» TASK DESCRIPTION: Nothing but the lines from the one containing "Viewport: 914px width, 558px" through the one containing "The height and width of the screenshot is (418, 670).", both included, should be given again, each exactly as written below.

» Collected data entries:
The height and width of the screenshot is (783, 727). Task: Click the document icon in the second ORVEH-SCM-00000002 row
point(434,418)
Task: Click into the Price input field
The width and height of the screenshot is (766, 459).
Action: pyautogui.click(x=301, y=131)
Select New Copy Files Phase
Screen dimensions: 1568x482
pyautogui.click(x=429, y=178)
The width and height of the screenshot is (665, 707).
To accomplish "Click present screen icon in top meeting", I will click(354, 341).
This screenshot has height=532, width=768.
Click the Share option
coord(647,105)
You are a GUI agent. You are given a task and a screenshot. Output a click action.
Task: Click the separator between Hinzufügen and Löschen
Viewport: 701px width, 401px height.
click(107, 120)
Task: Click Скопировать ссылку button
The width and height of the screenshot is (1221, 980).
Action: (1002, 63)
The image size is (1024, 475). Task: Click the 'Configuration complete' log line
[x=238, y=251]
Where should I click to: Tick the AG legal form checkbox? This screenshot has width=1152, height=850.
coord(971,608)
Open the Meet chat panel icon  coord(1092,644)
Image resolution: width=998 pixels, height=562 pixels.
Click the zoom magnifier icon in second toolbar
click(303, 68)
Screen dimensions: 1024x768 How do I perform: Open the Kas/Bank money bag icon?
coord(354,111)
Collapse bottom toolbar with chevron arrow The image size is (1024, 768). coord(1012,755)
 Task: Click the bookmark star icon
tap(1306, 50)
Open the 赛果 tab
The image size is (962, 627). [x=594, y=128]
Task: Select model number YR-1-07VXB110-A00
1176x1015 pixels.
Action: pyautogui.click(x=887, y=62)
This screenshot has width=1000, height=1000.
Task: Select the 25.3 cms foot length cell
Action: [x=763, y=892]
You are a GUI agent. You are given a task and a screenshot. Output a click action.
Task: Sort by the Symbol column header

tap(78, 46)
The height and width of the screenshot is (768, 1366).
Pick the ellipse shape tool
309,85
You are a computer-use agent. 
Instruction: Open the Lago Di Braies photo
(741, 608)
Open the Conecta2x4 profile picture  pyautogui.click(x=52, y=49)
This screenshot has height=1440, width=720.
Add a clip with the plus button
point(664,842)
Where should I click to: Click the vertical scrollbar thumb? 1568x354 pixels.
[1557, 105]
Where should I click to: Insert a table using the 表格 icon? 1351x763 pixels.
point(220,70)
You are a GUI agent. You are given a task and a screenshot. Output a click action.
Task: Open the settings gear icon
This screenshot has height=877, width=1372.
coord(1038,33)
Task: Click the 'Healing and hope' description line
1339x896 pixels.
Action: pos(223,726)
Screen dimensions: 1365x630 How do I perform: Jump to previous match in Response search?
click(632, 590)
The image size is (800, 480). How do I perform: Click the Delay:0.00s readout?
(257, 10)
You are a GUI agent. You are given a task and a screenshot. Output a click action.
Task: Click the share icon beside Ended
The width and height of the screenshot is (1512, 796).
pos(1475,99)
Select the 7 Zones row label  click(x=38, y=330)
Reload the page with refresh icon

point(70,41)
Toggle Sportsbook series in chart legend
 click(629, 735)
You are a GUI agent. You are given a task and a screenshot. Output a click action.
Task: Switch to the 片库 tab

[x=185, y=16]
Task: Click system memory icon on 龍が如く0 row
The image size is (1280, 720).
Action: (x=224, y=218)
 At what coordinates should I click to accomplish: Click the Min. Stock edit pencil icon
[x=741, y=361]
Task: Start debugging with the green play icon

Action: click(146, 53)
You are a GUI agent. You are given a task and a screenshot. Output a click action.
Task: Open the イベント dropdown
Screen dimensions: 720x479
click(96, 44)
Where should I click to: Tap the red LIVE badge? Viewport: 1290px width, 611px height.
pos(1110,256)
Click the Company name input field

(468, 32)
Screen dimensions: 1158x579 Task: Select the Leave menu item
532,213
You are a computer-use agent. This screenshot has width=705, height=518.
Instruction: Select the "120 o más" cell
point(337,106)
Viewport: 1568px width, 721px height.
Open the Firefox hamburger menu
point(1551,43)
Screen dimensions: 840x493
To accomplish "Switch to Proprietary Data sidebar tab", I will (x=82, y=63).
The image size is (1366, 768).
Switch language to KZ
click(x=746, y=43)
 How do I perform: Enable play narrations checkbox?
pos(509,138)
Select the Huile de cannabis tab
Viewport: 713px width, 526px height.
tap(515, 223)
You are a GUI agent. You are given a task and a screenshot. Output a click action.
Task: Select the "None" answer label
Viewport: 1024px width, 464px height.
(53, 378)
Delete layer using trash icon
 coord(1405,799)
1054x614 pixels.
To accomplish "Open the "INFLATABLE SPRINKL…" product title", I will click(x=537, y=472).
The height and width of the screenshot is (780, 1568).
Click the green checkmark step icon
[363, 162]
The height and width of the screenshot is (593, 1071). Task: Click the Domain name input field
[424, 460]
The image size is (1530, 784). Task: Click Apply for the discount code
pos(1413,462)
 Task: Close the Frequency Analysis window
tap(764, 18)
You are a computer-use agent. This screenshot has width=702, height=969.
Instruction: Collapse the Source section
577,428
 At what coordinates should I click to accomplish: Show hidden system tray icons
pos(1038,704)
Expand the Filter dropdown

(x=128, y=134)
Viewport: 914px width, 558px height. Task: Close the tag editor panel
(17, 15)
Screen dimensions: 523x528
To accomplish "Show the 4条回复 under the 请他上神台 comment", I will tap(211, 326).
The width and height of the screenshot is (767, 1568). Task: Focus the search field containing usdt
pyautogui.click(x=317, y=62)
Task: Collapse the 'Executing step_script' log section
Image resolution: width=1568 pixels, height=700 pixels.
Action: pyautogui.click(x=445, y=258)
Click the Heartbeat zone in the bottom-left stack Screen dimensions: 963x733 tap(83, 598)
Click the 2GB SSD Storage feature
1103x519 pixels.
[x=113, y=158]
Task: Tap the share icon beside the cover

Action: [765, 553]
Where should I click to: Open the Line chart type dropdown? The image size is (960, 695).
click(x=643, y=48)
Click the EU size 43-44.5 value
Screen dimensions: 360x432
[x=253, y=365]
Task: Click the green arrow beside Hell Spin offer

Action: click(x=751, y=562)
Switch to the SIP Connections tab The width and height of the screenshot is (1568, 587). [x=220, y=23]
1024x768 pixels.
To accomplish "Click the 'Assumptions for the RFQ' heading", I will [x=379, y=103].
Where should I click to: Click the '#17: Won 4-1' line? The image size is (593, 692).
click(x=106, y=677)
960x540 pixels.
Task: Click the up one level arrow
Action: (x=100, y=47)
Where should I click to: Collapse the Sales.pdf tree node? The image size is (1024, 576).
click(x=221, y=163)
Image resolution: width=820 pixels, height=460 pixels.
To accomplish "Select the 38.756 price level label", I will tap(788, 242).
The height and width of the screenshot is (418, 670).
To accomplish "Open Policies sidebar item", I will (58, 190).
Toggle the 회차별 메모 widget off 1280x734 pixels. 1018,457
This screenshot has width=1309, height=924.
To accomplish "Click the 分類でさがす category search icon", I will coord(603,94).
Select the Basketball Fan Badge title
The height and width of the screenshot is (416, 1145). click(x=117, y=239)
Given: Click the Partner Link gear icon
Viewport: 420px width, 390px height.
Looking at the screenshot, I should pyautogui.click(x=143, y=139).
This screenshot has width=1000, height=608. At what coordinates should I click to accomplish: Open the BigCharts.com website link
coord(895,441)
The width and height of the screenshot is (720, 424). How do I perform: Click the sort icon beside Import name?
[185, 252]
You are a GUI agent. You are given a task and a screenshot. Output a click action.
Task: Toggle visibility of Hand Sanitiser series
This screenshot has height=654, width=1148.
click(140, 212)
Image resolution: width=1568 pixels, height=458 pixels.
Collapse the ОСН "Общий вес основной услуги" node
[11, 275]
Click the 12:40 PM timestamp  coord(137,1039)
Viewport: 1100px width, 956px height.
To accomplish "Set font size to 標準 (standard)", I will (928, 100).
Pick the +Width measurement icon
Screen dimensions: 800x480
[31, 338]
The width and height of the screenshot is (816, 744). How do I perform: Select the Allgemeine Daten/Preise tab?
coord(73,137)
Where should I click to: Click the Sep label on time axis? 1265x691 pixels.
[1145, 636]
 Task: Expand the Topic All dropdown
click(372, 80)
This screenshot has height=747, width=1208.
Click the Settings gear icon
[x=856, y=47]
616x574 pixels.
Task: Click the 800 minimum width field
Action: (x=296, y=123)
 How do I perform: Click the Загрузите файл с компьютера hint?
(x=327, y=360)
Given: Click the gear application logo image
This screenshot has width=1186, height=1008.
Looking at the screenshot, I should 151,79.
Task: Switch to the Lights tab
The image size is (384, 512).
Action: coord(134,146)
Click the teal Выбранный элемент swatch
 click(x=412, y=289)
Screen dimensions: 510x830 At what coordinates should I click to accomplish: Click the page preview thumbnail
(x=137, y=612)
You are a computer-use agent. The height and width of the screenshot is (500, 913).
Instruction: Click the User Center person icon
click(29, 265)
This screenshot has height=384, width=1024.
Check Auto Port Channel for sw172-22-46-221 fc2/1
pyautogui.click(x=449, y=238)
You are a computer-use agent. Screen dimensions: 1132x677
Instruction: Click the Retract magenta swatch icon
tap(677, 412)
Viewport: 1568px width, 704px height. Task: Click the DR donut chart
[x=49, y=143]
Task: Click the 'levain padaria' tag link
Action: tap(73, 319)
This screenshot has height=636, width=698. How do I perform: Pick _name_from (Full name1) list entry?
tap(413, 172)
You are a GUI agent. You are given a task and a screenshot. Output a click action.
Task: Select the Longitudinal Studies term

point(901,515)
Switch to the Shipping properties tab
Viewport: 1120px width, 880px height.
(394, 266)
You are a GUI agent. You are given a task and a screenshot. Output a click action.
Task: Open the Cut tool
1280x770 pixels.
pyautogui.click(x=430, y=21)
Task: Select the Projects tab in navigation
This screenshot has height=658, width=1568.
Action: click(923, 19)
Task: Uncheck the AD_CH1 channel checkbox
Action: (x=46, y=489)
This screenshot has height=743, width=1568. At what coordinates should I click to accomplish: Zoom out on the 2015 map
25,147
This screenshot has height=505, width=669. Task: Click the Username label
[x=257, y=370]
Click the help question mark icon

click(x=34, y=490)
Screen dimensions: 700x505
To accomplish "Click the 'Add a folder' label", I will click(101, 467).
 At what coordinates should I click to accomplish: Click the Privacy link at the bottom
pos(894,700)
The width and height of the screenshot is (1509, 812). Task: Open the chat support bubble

» ANSWER AREA:
Viewport: 914px width, 558px height. Task: Close the tag editor panel
(17, 15)
Screen dimensions: 523x528
To accomplish "Show the 4条回复 under the 请他上神台 comment", I will tap(211, 326).
The width and height of the screenshot is (767, 1568). Task: Focus the search field containing usdt
pyautogui.click(x=317, y=62)
Task: Collapse the 'Executing step_script' log section
Image resolution: width=1568 pixels, height=700 pixels.
Action: pyautogui.click(x=445, y=258)
Click the Heartbeat zone in the bottom-left stack Screen dimensions: 963x733 tap(83, 598)
Click the 2GB SSD Storage feature
1103x519 pixels.
[x=113, y=158]
Task: Tap the share icon beside the cover

Action: [765, 553]
Where should I click to: Open the Line chart type dropdown? The image size is (960, 695).
click(x=643, y=48)
Click the EU size 43-44.5 value
Screen dimensions: 360x432
[x=253, y=365]
Task: Click the green arrow beside Hell Spin offer

Action: click(x=751, y=562)
Switch to the SIP Connections tab The width and height of the screenshot is (1568, 587). [x=220, y=23]
1024x768 pixels.
To accomplish "Click the 'Assumptions for the RFQ' heading", I will [x=379, y=103].
Where should I click to: Click the '#17: Won 4-1' line? The image size is (593, 692).
click(x=106, y=677)
960x540 pixels.
Task: Click the up one level arrow
Action: (x=100, y=47)
Where should I click to: Collapse the Sales.pdf tree node? The image size is (1024, 576).
click(x=221, y=163)
Image resolution: width=820 pixels, height=460 pixels.
To accomplish "Select the 38.756 price level label", I will tap(788, 242).
The height and width of the screenshot is (418, 670).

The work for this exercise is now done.